The International Atomic Energy Agency (IAEA) said it was probing a report that a missile had flown directly over a nuclear power station, adding it would be “extremely serious” if true. The IAEA director general, Rafael Grossi, said Kyiv had formally told the agency the missile flew over the plant in southern Ukraine on 16 April. The facility is near the city of Yuzhnoukrainsk, 350km (220 miles) south of Kyiv.
The UN general assembly will vote on 11 May replacing Russia on the world organisation’s leading human rights body after its suspension over allegations of rights violations by Russian soldiers in Ukraine. Assembly spokeswoman Paulina Kubiak said the Czech Republic was the only candidate for the seat on the 47-member human rights council.

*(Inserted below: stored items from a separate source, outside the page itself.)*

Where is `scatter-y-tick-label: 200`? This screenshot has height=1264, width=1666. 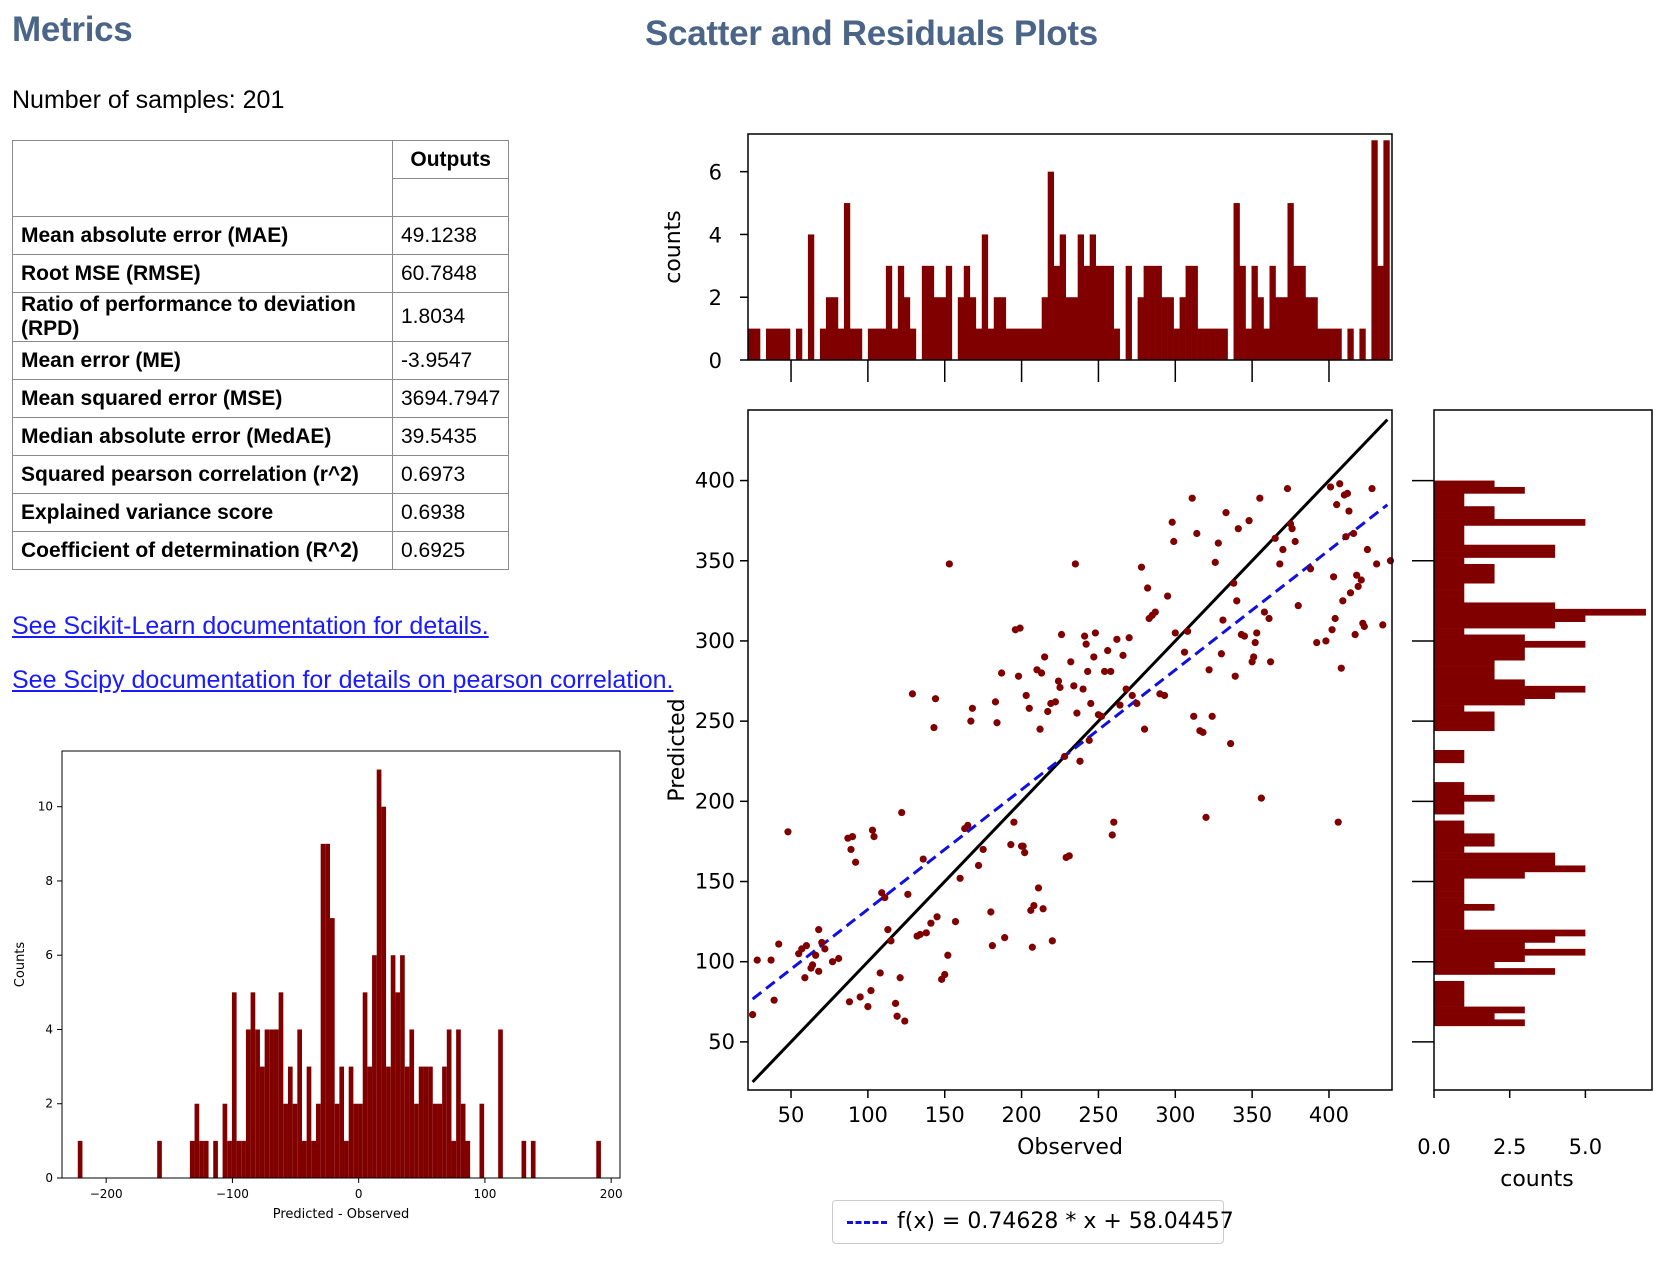 scatter-y-tick-label: 200 is located at coordinates (715, 801).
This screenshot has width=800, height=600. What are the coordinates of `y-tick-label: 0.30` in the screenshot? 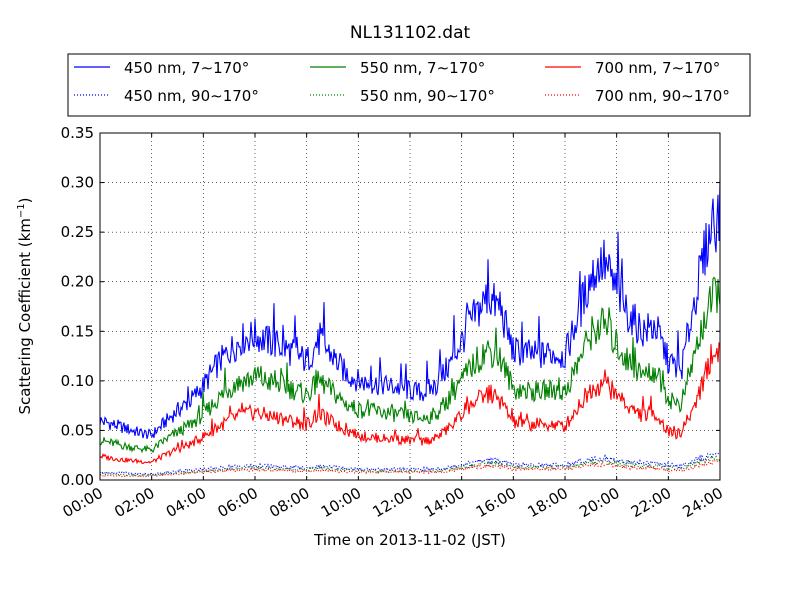 It's located at (78, 183).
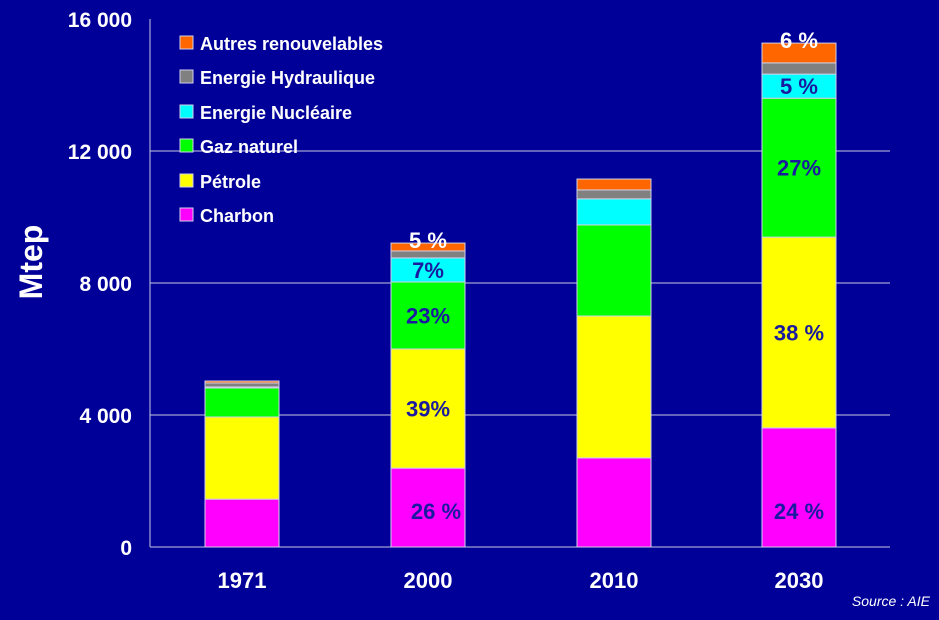  I want to click on y-tick-label: 12 000, so click(100, 152).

Ukraine’s prosecutor general has named 10 Russian soldiers allegedly involved in human rights abuses during the month-long occupation of Bucha. There were 8,653 alleged war crimes under investigation, according to the prosecutor’s office.
Guterres described the war as “an absurdity” in the 21st century on a visit to the scene of civilian killings outside Kyiv. Guterres was touring Borodianka, where Russian forces are accused of massacring civilians before their withdrawal, on his first visit to Ukraine since the start of the invasion.
Moldova’s deputy prime minister, Nicu Popescu, said the country was facing “a very dangerous new moment” as unnamed forces were seeking to stoke tensions after a series of explosions in the breakaway region of Transnistria this week. Popescu said his government had seen “a dangerous deterioration of the situation” in recent days amid attacks in the region.
The European Union will consider it as a violation of sanctions if European energy companies comply with Moscow’s requirement to open a payment account in roubles with Gazprombank, EU officials warned. The EU “cannot accept” that payments in euros for Russian gas are considered completed by Moscow only after they are converted into roubles, an official said.
Nato said it was ready to maintain its support for Ukraine in the war against Russia for years, including help for Kyiv to shift from Soviet-era weapons to modern western arms and systems. “We need to be prepared for the long term,” Jens Stoltenberg, the Nato secretary general, told a summit in Brussels. “There is absolutely the possibility that this war will drag on and last for months and years.”